--- Supplied information ---
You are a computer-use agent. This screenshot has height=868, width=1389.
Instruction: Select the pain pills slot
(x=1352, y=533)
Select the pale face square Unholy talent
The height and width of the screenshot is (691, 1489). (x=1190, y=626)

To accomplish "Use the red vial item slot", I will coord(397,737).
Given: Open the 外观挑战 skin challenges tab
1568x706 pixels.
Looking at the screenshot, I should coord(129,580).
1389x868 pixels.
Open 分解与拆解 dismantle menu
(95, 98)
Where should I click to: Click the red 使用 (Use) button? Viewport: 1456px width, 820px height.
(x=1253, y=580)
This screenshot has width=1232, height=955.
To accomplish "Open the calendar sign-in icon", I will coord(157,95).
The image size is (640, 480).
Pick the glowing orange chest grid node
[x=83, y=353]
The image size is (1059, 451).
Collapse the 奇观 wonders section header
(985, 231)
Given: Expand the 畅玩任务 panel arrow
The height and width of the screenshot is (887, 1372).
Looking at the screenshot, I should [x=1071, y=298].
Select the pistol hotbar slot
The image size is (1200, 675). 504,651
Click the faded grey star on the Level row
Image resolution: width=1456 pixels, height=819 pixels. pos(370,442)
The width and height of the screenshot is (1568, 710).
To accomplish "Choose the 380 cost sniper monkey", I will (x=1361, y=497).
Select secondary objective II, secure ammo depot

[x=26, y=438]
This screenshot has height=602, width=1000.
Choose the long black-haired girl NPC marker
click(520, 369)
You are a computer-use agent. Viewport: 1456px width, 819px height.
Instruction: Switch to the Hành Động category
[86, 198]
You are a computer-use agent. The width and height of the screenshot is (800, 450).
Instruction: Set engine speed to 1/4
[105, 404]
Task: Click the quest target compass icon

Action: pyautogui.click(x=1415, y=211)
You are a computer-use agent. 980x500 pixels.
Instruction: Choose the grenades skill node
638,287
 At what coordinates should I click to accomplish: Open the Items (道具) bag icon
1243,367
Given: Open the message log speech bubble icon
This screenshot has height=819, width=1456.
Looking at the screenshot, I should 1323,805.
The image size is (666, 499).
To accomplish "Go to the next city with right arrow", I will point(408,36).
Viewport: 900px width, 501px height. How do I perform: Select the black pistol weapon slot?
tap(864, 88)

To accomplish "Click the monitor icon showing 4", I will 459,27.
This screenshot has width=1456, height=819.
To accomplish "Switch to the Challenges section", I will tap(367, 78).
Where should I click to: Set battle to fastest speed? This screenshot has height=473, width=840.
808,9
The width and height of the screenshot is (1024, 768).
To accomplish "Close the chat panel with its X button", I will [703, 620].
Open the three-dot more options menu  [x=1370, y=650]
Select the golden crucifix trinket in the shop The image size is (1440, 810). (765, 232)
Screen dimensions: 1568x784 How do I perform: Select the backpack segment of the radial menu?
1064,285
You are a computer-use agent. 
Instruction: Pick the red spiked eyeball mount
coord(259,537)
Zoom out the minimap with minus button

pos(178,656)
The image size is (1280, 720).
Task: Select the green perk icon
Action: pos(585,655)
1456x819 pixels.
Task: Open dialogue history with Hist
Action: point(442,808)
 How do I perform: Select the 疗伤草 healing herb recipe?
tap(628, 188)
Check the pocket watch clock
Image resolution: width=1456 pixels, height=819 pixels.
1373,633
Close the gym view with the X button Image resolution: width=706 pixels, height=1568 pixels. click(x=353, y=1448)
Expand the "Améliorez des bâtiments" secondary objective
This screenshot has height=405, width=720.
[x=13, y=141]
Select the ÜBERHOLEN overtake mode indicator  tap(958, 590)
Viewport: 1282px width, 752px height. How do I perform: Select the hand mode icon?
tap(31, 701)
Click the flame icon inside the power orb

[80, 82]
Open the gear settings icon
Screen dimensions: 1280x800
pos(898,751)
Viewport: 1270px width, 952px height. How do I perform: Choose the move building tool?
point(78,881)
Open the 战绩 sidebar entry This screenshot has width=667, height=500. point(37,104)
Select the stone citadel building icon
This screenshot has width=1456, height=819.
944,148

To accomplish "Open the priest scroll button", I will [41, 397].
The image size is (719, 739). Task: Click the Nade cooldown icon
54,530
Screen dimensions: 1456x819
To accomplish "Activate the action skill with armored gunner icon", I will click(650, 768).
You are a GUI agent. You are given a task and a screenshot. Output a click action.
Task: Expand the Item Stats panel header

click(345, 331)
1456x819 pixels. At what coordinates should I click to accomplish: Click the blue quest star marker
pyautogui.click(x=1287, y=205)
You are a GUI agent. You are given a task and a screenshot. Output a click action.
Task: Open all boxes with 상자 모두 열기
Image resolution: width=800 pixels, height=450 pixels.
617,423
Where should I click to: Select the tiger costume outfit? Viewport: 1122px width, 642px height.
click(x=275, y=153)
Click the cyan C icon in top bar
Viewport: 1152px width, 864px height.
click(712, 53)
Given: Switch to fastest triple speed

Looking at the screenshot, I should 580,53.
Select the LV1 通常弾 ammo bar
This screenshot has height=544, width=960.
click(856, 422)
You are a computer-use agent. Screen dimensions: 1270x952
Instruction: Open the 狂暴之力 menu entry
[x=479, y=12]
---
Directions for this task » Copy all of the rows above again, replacing "computer-use agent" with "screen-control agent" everywhere and keeping everything else the same.

Task result »
You are a screen-control agent. This screenshot has height=868, width=1389.
Instruction: Select the pain pills slot
(x=1352, y=533)
Select the pale face square Unholy talent
The height and width of the screenshot is (691, 1489). (x=1190, y=626)

To accomplish "Use the red vial item slot", I will coord(397,737).
Given: Open the 外观挑战 skin challenges tab
1568x706 pixels.
Looking at the screenshot, I should coord(129,580).
1389x868 pixels.
Open 分解与拆解 dismantle menu
(95, 98)
Where should I click to: Click the red 使用 (Use) button? Viewport: 1456px width, 820px height.
(x=1253, y=580)
This screenshot has width=1232, height=955.
To accomplish "Open the calendar sign-in icon", I will coord(157,95).
The image size is (640, 480).
Pick the glowing orange chest grid node
[x=83, y=353]
The image size is (1059, 451).
Collapse the 奇观 wonders section header
(985, 231)
Given: Expand the 畅玩任务 panel arrow
The height and width of the screenshot is (887, 1372).
Looking at the screenshot, I should [x=1071, y=298].
Select the pistol hotbar slot
The image size is (1200, 675). 504,651
Click the faded grey star on the Level row
Image resolution: width=1456 pixels, height=819 pixels. pos(370,442)
The width and height of the screenshot is (1568, 710).
To accomplish "Choose the 380 cost sniper monkey", I will (x=1361, y=497).
Select secondary objective II, secure ammo depot

[x=26, y=438]
This screenshot has height=602, width=1000.
Choose the long black-haired girl NPC marker
click(520, 369)
You are a screen-control agent. Viewport: 1456px width, 819px height.
Instruction: Switch to the Hành Động category
[86, 198]
You are a screen-control agent. The width and height of the screenshot is (800, 450).
Instruction: Set engine speed to 1/4
[105, 404]
Task: Click the quest target compass icon

Action: pyautogui.click(x=1415, y=211)
You are a screen-control agent. 980x500 pixels.
Instruction: Choose the grenades skill node
638,287
 At what coordinates should I click to accomplish: Open the Items (道具) bag icon
1243,367
Given: Open the message log speech bubble icon
This screenshot has height=819, width=1456.
Looking at the screenshot, I should 1323,805.
The image size is (666, 499).
To accomplish "Go to the next city with right arrow", I will point(408,36).
Viewport: 900px width, 501px height. How do I perform: Select the black pistol weapon slot?
tap(864, 88)

To accomplish "Click the monitor icon showing 4", I will 459,27.
This screenshot has width=1456, height=819.
To accomplish "Switch to the Challenges section", I will tap(367, 78).
Where should I click to: Set battle to fastest speed? This screenshot has height=473, width=840.
808,9
The width and height of the screenshot is (1024, 768).
To accomplish "Close the chat panel with its X button", I will [703, 620].
Open the three-dot more options menu  [x=1370, y=650]
Select the golden crucifix trinket in the shop The image size is (1440, 810). (765, 232)
Screen dimensions: 1568x784 How do I perform: Select the backpack segment of the radial menu?
1064,285
You are a screen-control agent. 
Instruction: Pick the red spiked eyeball mount
coord(259,537)
Zoom out the minimap with minus button

pos(178,656)
The image size is (1280, 720).
Task: Select the green perk icon
Action: pos(585,655)
1456x819 pixels.
Task: Open dialogue history with Hist
Action: point(442,808)
 How do I perform: Select the 疗伤草 healing herb recipe?
tap(628, 188)
Check the pocket watch clock
Image resolution: width=1456 pixels, height=819 pixels.
1373,633
Close the gym view with the X button Image resolution: width=706 pixels, height=1568 pixels. click(x=353, y=1448)
Expand the "Améliorez des bâtiments" secondary objective
This screenshot has height=405, width=720.
[x=13, y=141]
Select the ÜBERHOLEN overtake mode indicator  tap(958, 590)
Viewport: 1282px width, 752px height. How do I perform: Select the hand mode icon?
tap(31, 701)
Click the flame icon inside the power orb

[80, 82]
Open the gear settings icon
Screen dimensions: 1280x800
pos(898,751)
Viewport: 1270px width, 952px height. How do I perform: Choose the move building tool?
point(78,881)
Open the 战绩 sidebar entry This screenshot has width=667, height=500. point(37,104)
Select the stone citadel building icon
This screenshot has width=1456, height=819.
944,148

To accomplish "Open the priest scroll button", I will [41, 397].
The image size is (719, 739). Task: Click the Nade cooldown icon
54,530
Screen dimensions: 1456x819
To accomplish "Activate the action skill with armored gunner icon", I will click(650, 768).
You are a GUI agent. You are given a task and a screenshot. Output a click action.
Task: Expand the Item Stats panel header

click(345, 331)
1456x819 pixels. At what coordinates should I click to accomplish: Click the blue quest star marker
pyautogui.click(x=1287, y=205)
You are a GUI agent. You are given a task and a screenshot. Output a click action.
Task: Open all boxes with 상자 모두 열기
Image resolution: width=800 pixels, height=450 pixels.
617,423
Where should I click to: Select the tiger costume outfit? Viewport: 1122px width, 642px height.
click(x=275, y=153)
Click the cyan C icon in top bar
Viewport: 1152px width, 864px height.
click(712, 53)
Given: Switch to fastest triple speed

Looking at the screenshot, I should 580,53.
Select the LV1 通常弾 ammo bar
This screenshot has height=544, width=960.
click(856, 422)
You are a screen-control agent. Screen dimensions: 1270x952
Instruction: Open the 狂暴之力 menu entry
[x=479, y=12]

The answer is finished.